À vous président, nous n’apprendrons pas combien, le respect de ce principe est essentielle  pour garantir l’intégrité des institutions, l’égalité des citoyens devant la loi, et à terme la paix sociale. Tout ce qui n’est pas conforme à ce principe est la source de conflits et de désordres qui se manifestent à terme par la violence et la destruction des biens et des personnes. 

Vous président que n’avez-vous respecté le même principe immuable quand il s’est agi de Dieudonné M’bala M’bala ? 

Force est de constater : quand il s’agit d’exécuter les injonctions d’Israël et de l’Arabie saoudite, plus de principe républicain à respecter ! plus de contre pouvoir de l’opposition pour rappeler ce principe ! plus  d’engagement du candidat président qui tienne!

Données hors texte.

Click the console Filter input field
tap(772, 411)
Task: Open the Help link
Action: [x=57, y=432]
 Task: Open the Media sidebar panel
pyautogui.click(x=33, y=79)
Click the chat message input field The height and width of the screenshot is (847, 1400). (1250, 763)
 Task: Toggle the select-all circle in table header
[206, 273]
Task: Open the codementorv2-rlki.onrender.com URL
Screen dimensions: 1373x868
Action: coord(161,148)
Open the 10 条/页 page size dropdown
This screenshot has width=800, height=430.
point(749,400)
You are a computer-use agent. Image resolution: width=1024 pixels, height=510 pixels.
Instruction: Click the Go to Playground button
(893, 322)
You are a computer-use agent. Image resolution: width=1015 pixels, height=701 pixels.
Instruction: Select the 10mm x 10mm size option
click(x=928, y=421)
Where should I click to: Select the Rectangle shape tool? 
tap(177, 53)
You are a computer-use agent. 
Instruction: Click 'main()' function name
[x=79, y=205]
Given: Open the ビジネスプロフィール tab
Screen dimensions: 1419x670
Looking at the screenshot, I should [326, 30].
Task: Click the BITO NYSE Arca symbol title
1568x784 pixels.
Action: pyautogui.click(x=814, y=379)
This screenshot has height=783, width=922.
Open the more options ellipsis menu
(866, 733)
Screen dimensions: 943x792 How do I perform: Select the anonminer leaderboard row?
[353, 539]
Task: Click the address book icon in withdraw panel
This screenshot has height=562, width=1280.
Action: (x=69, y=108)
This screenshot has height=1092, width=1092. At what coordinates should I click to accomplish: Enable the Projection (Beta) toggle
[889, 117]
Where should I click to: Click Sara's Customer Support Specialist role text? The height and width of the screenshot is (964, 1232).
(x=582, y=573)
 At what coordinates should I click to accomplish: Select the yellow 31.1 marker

Face à cette dérive qui met en péril les lois de la république: Il est du devoir de ceux qui en connaissent les périls, aiment la justice et la paix, de relever la tête et de prendre la parole pour défendre sans merci:  

  1. La liberté d’expression
  2. L’indépendance des juges et de la justice
  3. La souveraineté et l’indépendance de la France  

Salam

  AD

*  Lois scélérates: le dictionnaire politique de Mustapha Lakhehal, publié en 2005 chez l'Harmatan, donne cette définition: " Les lois scélérates sont les lois qui présentent l'une des caractéristiques suivantes : recours à des procédures expéditives, répression disproportionnée par rapport aux actes commis, sanctions lourdes uniquement conçues pour dissuader un individu de commettre un acte proscrit". La circulaire Valls , tombe sous le sens.